Wheels Of Fire


Oh dear

Cream's legacy and reputation is poorly served by their recorded output. The albums are mired in muddy production and marred by shockingly poor quality control. Wheels Of Fire is a case in point. There are a few jewels in the muck here, but they are obscured by period nonsense and self-indulgent wankathons.

What Cream actually did best, nowithstanding their influence on hard rock bands to come, was pop music. Sadly, by the time of this album, they were veering between cod-psychedelia and blues as a competitive sport, and very little comes off well by it. "White Room" is a good enough song to survive, and "Born Under a Bad Sign" is a nice cover. Of the live tracks, "Crossroads" has some stupendous guitar playing and a sense of energy that carries it through.

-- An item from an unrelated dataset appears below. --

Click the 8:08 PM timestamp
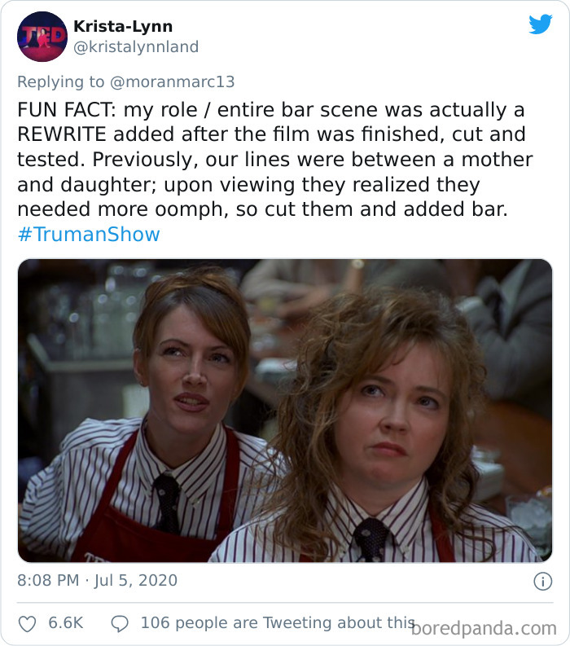Viewport: 570px width, 646px height. (48, 580)
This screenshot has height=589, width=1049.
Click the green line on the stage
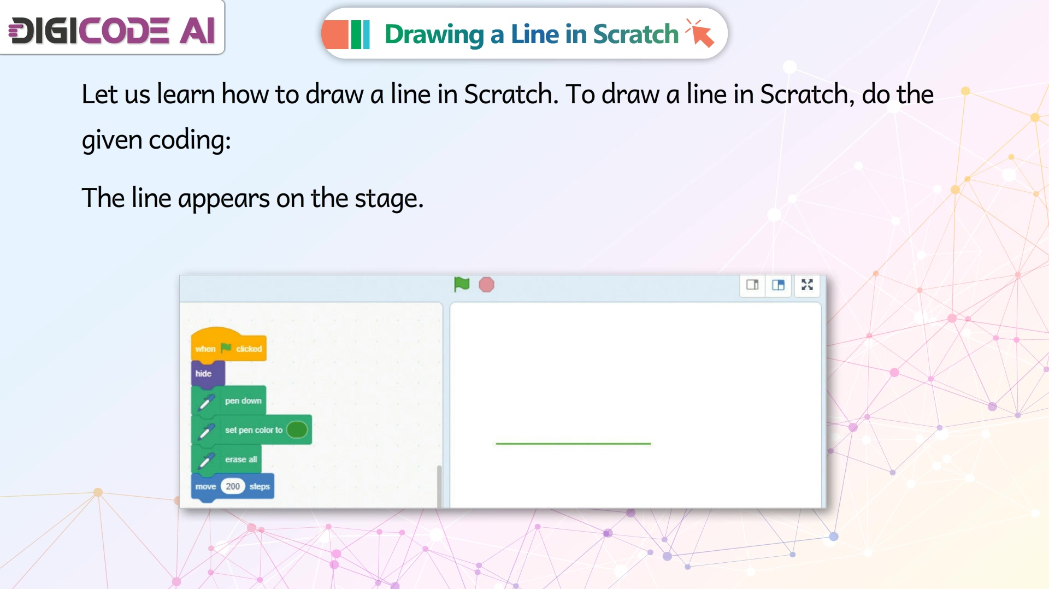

Everything else is awful, albeit in fairness, different degrees of awful. Tracks like "Sitting On Top Of The World" and "Those Were The Days" are average songs with odd arrangements. On the other hand, Ginger Baker holds responsibility for the two most pungent stinkers, "Pressed Rat And Warthog" - egregious sixties whimsy - and the excruciating "Toad", a fifteen minute drum solo. FFS. No-one should have to experience that.

Quite why this is in Rolling Stones 500 Greatest Albums list is honestly beyond me. Just get a Cream best of and you'll be much happier.